Graham Krizek (43:47)
Yeah, I mean, I think that I know I think we've had a really great conversation. I think that we're we're definitely excited on lightning and then tap for assets coming to lightning. I think as as a lightning enthusiast, the thing that I'm it's like I always look for what are the things like outside of like my sphere and Bitcoin that I'm always like kind of interested in. I think the whole miner centralization debate around like pools and all those things is incredibly important.
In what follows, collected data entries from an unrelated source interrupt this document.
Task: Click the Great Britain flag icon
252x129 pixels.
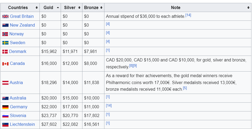Action: [5, 16]
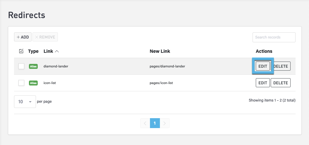Edit the diamond-lander redirect

(x=263, y=66)
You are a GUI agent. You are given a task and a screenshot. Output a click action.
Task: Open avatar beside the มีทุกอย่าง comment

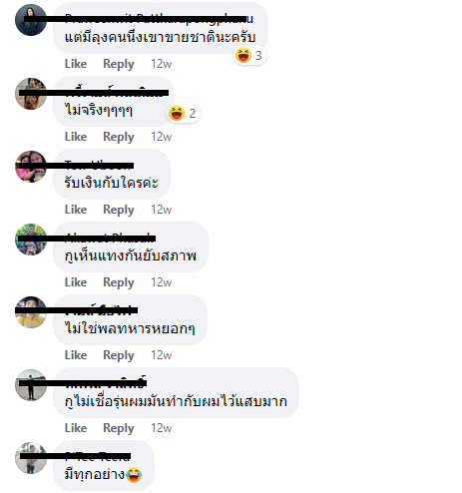click(31, 458)
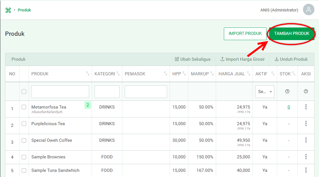This screenshot has width=319, height=177.
Task: Select the Sample Tuna Sandwhich checkbox
Action: 24,170
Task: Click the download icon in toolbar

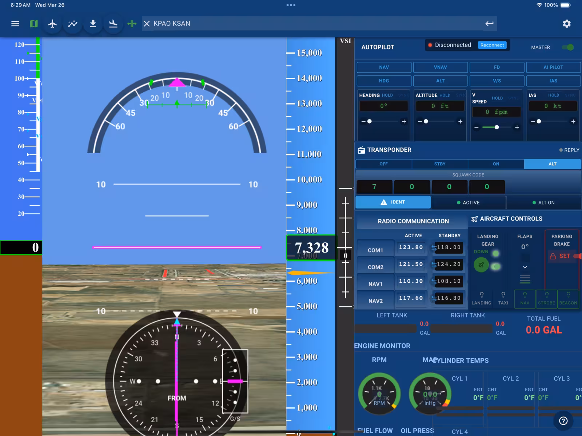Action: [93, 24]

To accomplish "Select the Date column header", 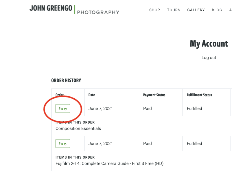I will (x=92, y=95).
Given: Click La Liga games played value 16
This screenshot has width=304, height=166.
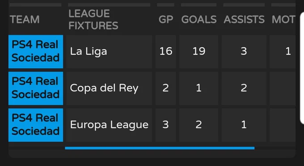Looking at the screenshot, I should click(166, 52).
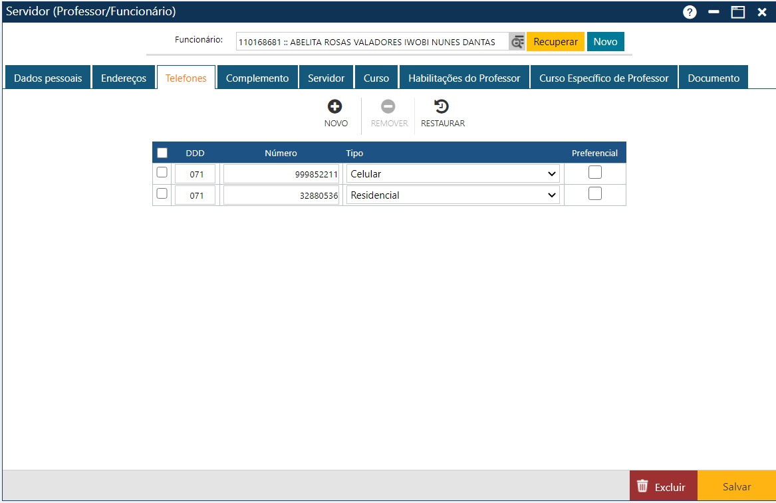Screen dimensions: 776x503
Task: Open the help question mark icon
Action: (690, 12)
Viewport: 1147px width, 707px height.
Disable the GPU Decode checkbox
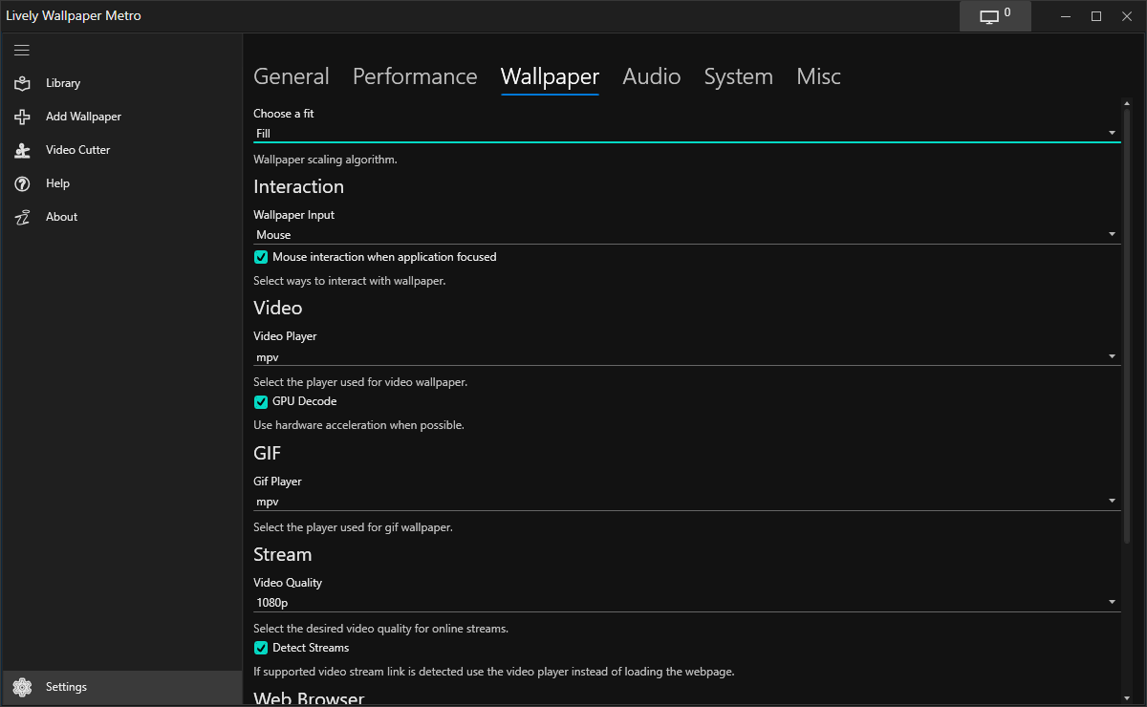click(x=261, y=401)
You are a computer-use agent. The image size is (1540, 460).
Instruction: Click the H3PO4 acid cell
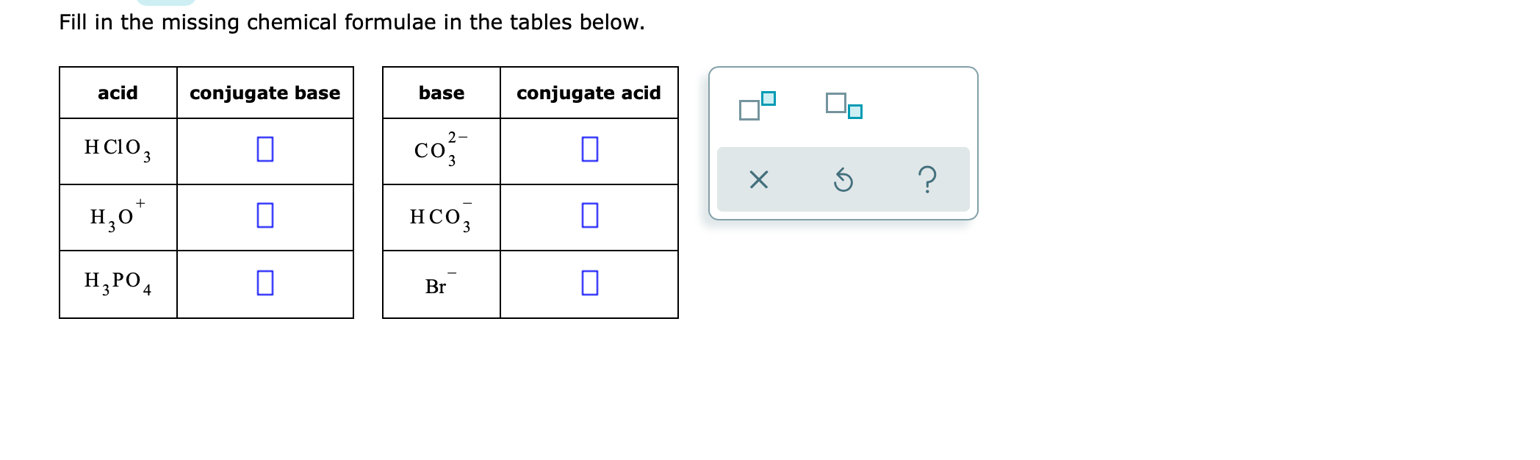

So I don't I don't have much thoughts besides like I mean, it's obviously very important and something that everyone should check out and like have
have kind of thoughts and opinions on and urge if you are a minor even just a small at-home minor to kind of talk to your pool about supporting things like stratum V2 or something similar to be able to more democratize Bitcoin mining so Just wanted to close it as I guess a PSA of like I think minor centralization is still a thing that we need to always be focused on Matt Corallo had a great presentation at Bitcoin 2024 last year around it. So
I'd encourage everyone to look that up. Because if miners completely get centralized, everything else on top doesn't matter. We can throw all this away if we really have a huge centralization inside of miners where transactions can be blocked or restricted or anything like that. So little bit of a soapbox there, but I think it's an important one that listeners should definitely check out.
Jacob Brown (45:06)
No, that's that's a good way to close it out I'll grab the link to that Matt Corrello talk and River just better report there will also be down below and they had an interesting Graph on that as well, which is that the top three mining pools are down like I think 8 % year-over-year in How much hash rights go into them and this other category is growing it might be ocean. It might be the bid ax movement so
Graham Krizek (45:12)
Awesome.
Mm.
Jacob Brown (45:33)
early stages of going in that direction, still very, very centralized. But yeah, that's a good reminder. Men, well, Graham, thank you so much for doing this. For people listening, I'll have links to everything we talked about down below. Go check out Voltage. But bullish on lightning. Thanks for coming on my show,
Graham Krizek (45:35)
Awesome.
Yeah, thanks a for having me. It was great.